Fleur de pissenlit. (CC Arpent nourricier / Flickr)
publié le 21 avril 2011 à 0h00
(mis à jour le 21 avril 2011 à 18h22)

Par une nuit d’avril 1946, Marguerite s’éveilla sur les coups de 3 heures du matin. Elle avait senti son bébé bouger. Encore deux mois à attendre avant d’aller accoucher dans cette maternité grande comme un mouchoir de poche, nichée dans la ruelle de l’Hôtel-Dieu. Elle se tourna doucement dans le lit, ménageant son ventre rond. Elle écouta le souffle doux et long de Paul, devinant dans l’obscurité son dos frêle aux omoplates saillantes. Il flottait dans son pyjama trop grand. Sept ans plus tôt, elle avait épousé un garçon aux larges épaules, un brin grassouillet. Il y avait eu un saumon mayonnaise, de la poularde, du filet de bœuf et de la bombe glacée au repas de noces. Les mariés étaient partis se coucher tôt dans leur petit deux-pièces en rez-de-chaussée, avec jardin et poulailler.

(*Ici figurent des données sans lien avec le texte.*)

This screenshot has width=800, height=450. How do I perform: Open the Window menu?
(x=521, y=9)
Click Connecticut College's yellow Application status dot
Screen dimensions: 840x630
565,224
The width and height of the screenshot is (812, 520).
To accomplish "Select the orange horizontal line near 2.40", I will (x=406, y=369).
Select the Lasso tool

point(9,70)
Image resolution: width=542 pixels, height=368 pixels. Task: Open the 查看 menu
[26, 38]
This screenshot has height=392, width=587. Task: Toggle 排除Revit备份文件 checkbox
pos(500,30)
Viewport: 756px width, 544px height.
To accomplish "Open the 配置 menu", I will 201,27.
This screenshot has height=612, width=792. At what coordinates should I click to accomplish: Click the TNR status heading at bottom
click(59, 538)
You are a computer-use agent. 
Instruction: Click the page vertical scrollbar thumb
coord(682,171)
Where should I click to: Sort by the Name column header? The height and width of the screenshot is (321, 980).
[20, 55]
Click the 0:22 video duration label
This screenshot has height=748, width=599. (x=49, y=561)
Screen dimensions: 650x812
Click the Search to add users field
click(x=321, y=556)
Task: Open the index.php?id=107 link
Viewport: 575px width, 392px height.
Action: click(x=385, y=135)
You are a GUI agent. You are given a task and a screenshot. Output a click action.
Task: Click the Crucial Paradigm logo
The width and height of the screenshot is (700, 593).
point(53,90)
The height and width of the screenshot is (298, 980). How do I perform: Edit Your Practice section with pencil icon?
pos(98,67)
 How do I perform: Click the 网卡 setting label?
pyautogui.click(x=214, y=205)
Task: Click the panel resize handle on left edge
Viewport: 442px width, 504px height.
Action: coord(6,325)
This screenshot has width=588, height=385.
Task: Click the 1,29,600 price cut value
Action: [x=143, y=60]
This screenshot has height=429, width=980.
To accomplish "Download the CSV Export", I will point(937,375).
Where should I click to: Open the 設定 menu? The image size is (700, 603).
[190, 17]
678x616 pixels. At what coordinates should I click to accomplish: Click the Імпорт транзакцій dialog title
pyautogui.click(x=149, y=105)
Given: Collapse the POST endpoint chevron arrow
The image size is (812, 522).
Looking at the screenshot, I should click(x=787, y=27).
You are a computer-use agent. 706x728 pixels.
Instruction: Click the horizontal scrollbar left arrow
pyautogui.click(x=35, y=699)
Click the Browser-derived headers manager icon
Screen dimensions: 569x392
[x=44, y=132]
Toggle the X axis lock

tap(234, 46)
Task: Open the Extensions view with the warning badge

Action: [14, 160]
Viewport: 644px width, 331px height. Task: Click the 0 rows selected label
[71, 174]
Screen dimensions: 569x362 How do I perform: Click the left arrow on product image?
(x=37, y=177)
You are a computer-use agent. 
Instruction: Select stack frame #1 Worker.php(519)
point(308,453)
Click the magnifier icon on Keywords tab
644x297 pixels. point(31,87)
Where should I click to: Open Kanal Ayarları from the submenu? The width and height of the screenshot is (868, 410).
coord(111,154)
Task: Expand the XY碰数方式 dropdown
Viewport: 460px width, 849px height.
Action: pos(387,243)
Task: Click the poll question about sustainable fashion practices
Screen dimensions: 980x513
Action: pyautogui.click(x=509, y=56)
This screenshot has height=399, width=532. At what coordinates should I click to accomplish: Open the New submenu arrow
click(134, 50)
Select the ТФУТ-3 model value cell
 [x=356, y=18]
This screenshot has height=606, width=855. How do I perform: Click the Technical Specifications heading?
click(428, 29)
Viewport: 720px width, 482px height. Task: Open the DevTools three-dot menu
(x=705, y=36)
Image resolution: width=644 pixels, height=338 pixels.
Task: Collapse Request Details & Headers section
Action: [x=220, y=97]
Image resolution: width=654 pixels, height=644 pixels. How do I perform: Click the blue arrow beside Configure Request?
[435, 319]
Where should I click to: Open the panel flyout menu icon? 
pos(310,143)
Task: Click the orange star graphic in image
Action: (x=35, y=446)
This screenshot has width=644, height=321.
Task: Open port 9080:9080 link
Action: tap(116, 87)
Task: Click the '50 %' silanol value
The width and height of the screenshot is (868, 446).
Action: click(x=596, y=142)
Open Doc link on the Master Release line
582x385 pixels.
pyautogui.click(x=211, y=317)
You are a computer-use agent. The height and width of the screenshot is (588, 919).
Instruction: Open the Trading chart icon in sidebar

Quatre mois plus tard, Paul était mobilisé sur la ligne Maginot. Il avait beaucoup écrit à Marguerite durant cette longue attente que fut sa guerre. Il se fabriquait aussi de fausses permissions pour la retrouver dans une chambre borgne d’hôtel, derrière la gare de Mulhouse. Marguerite lui apportait des savonnettes Cadum et ses petits gâteaux à la noisette qu’il aimait tant, dorés et chauds, tout juste sortis du four.

Le premier mort que vit Paul s’appelait Marcel. Un chouette copain avec qui il était passé devant le conseil de révision en 1935. Marcel avait sauté sur une mine en allant ramasser des pommes.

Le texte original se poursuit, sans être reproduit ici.